■ EXCERPT PROVIDED ■
──────

The cast of August Wilson’s “Seven Guitars.” / KEN YOTSUKURA PHOTOGRAPHY

It’s hard to know where to begin praising the production of August Wilson’s “Seven Guitars” by the Actors’ Shakespeare Project.

From the effective urban backyard set to toe-tapping sound design, the audience is immediately transported to a 1948 rooming house in Pittsburgh’s Hill District. Director Maurice Emmanuel Parent elicits a natural rhythm from the cast of seven first-rate actors who coalesce as an ensemble without diminishing their unique bright lights. And then, of course, there is Wilson’s brilliant music-infused drama, with its dazzling dialogues and weighty messages.

This is the stuff of must-see theater.

The play opens right after the funeral of its main character, Floyd “Schoolboy” Barton, a young blues guitarist who was killed just as his dream of stardom was about to come true. His murder remains unsolved.

──────

■ SUPPLIED DATA ■
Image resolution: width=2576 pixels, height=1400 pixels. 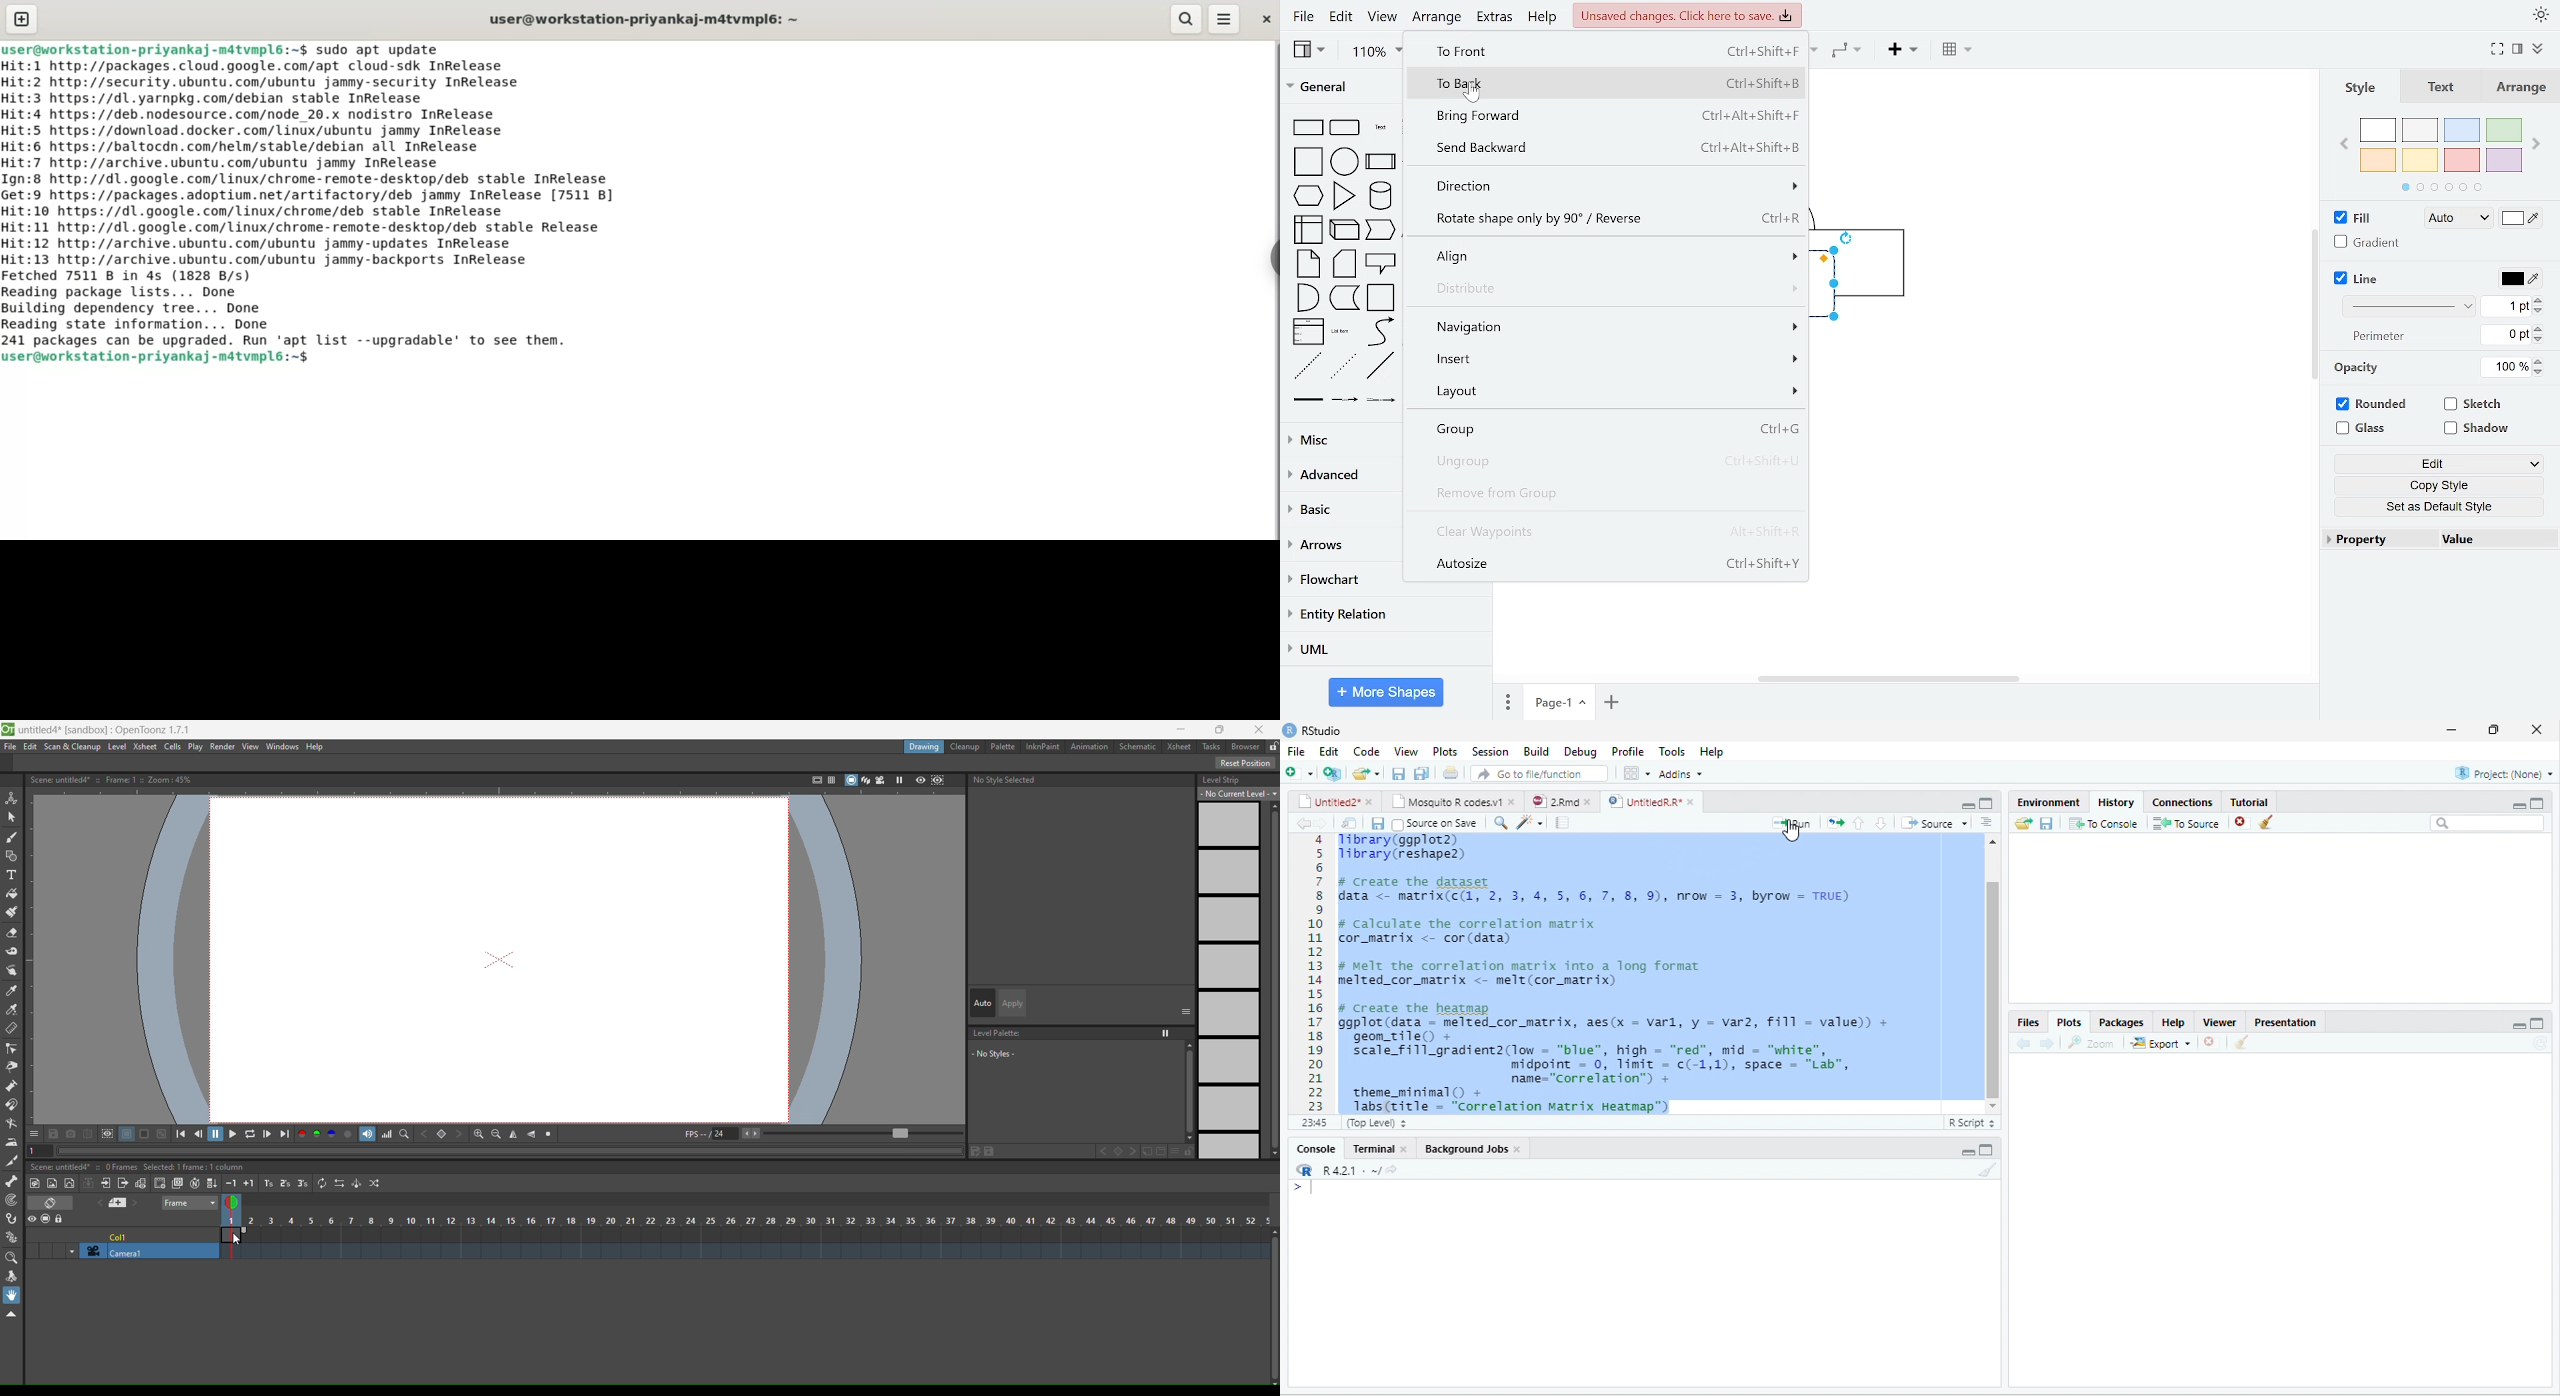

──────

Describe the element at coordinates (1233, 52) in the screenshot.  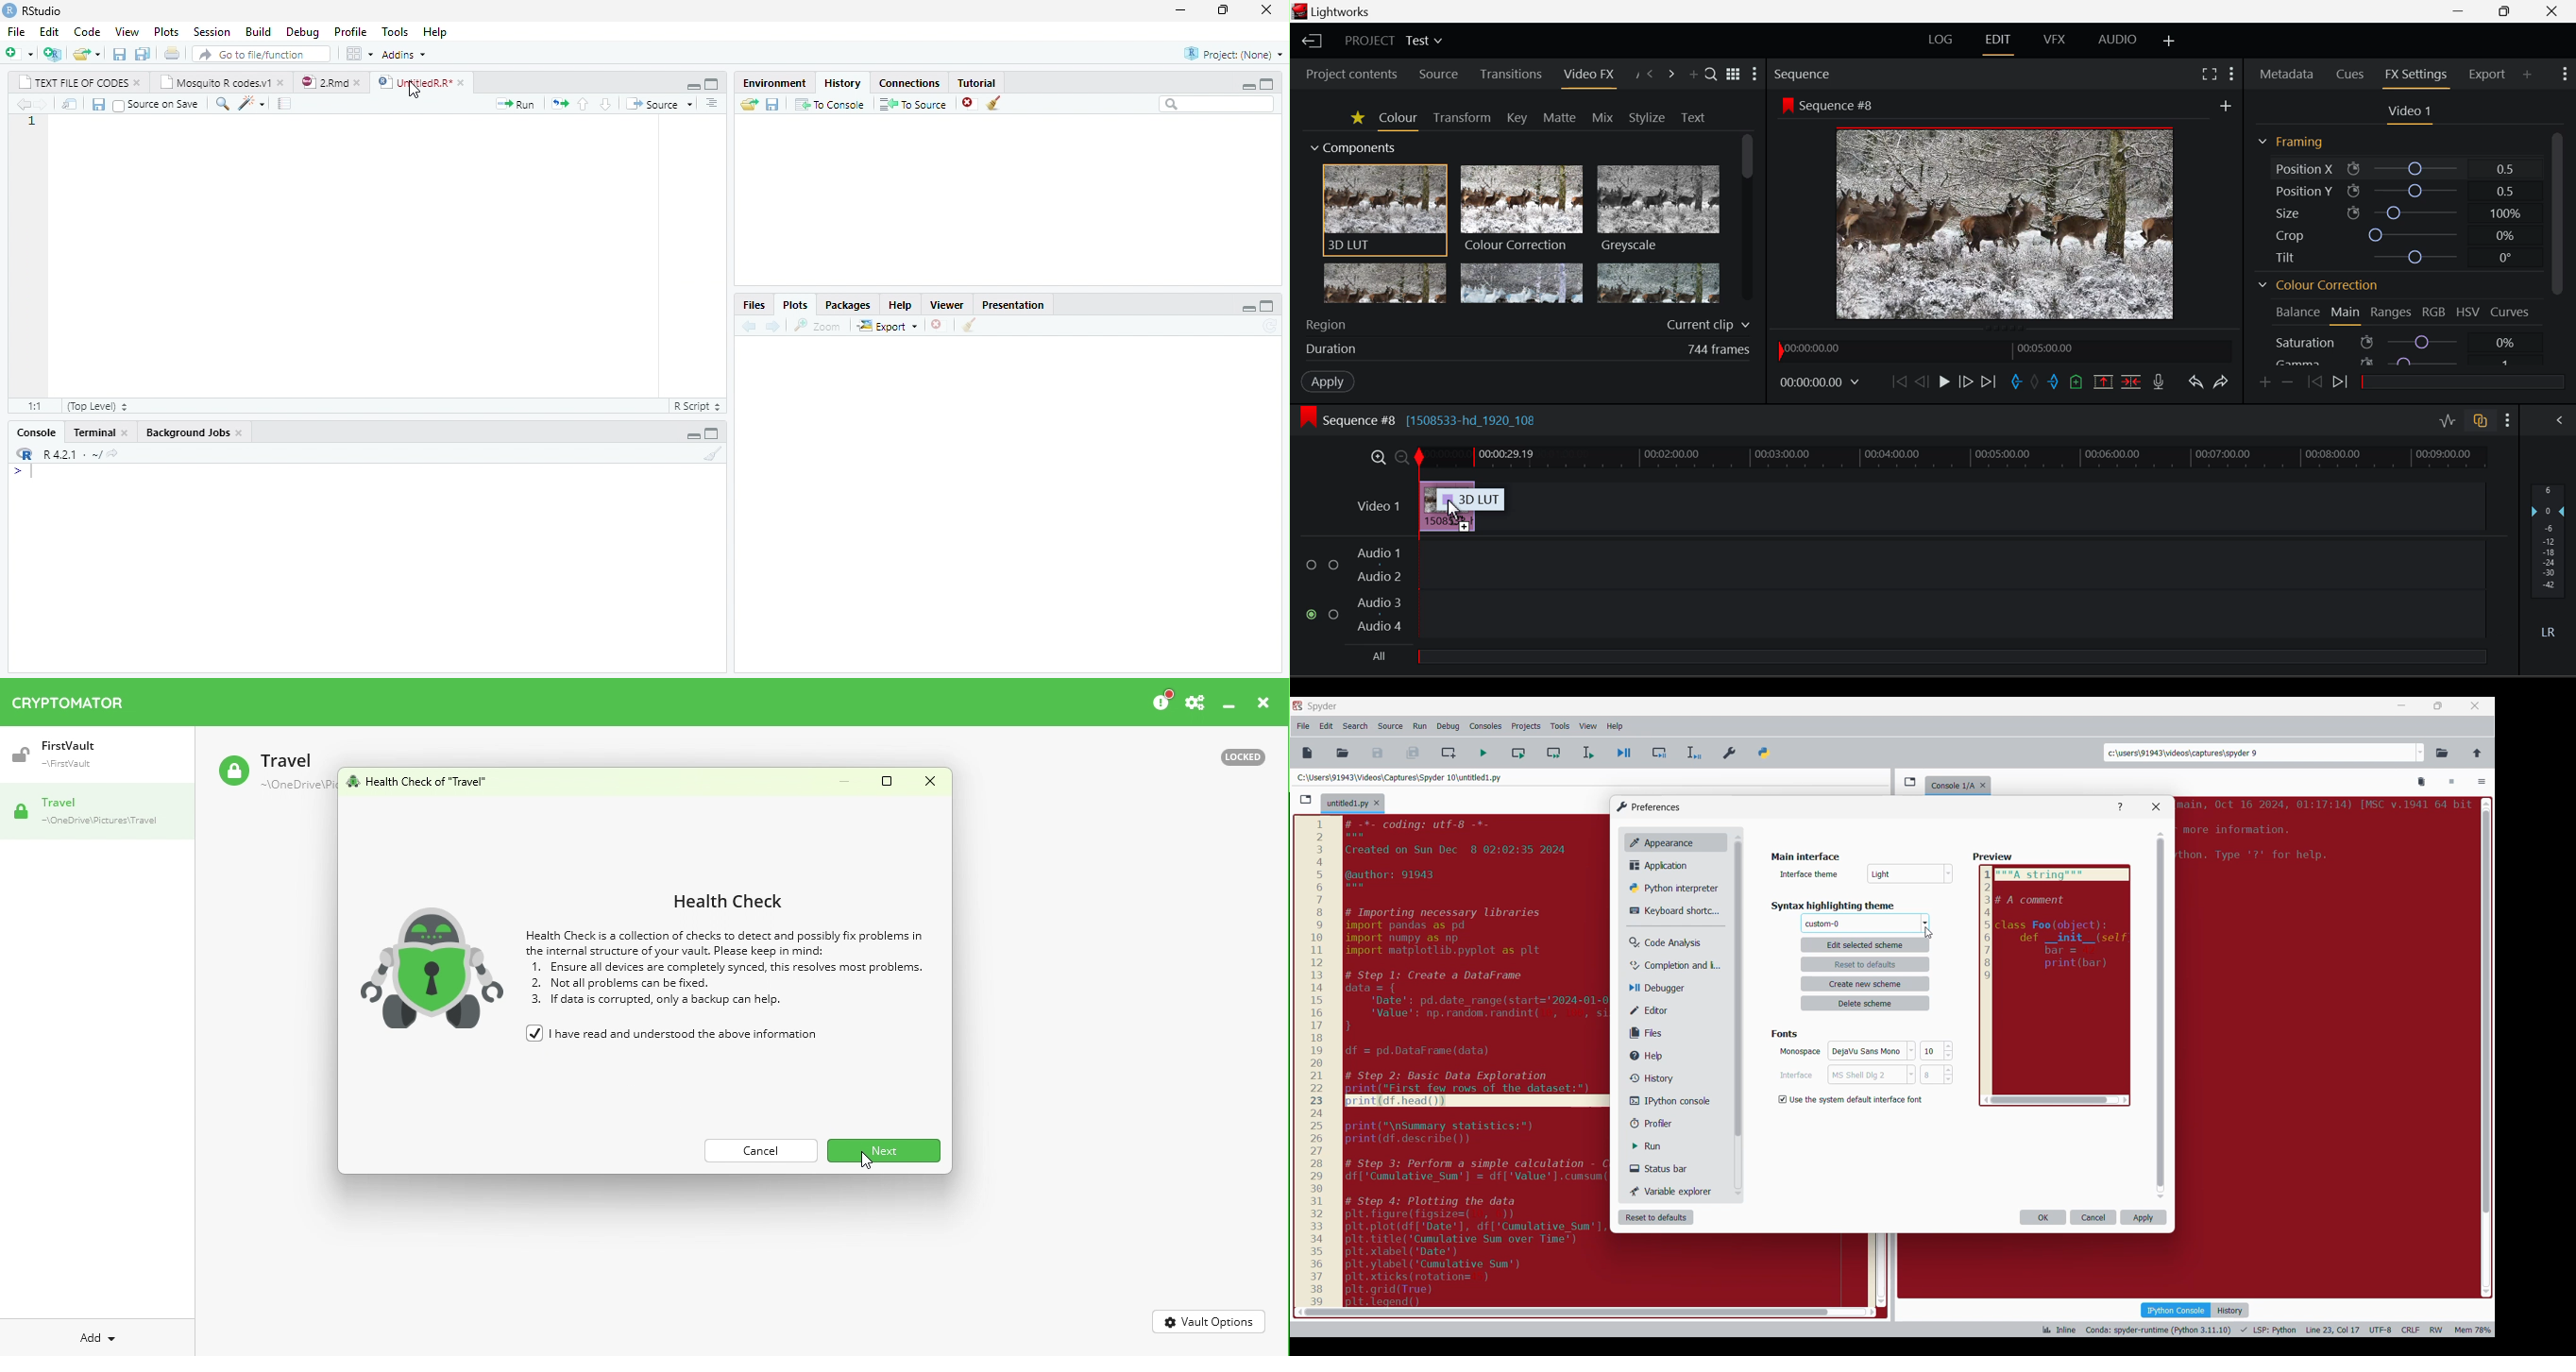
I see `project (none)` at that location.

──────

Please copy the "Seven Guitars" review above in full, word for word.

■ EXERCISE ANSWER ■
The cast of August Wilson’s “Seven Guitars.” / KEN YOTSUKURA PHOTOGRAPHY

It’s hard to know where to begin praising the production of August Wilson’s “Seven Guitars” by the Actors’ Shakespeare Project.

From the effective urban backyard set to toe-tapping sound design, the audience is immediately transported to a 1948 rooming house in Pittsburgh’s Hill District. Director Maurice Emmanuel Parent elicits a natural rhythm from the cast of seven first-rate actors who coalesce as an ensemble without diminishing their unique bright lights. And then, of course, there is Wilson’s brilliant music-infused drama, with its dazzling dialogues and weighty messages.

This is the stuff of must-see theater.

The play opens right after the funeral of its main character, Floyd “Schoolboy” Barton, a young blues guitarist who was killed just as his dream of stardom was about to come true. His murder remains unsolved.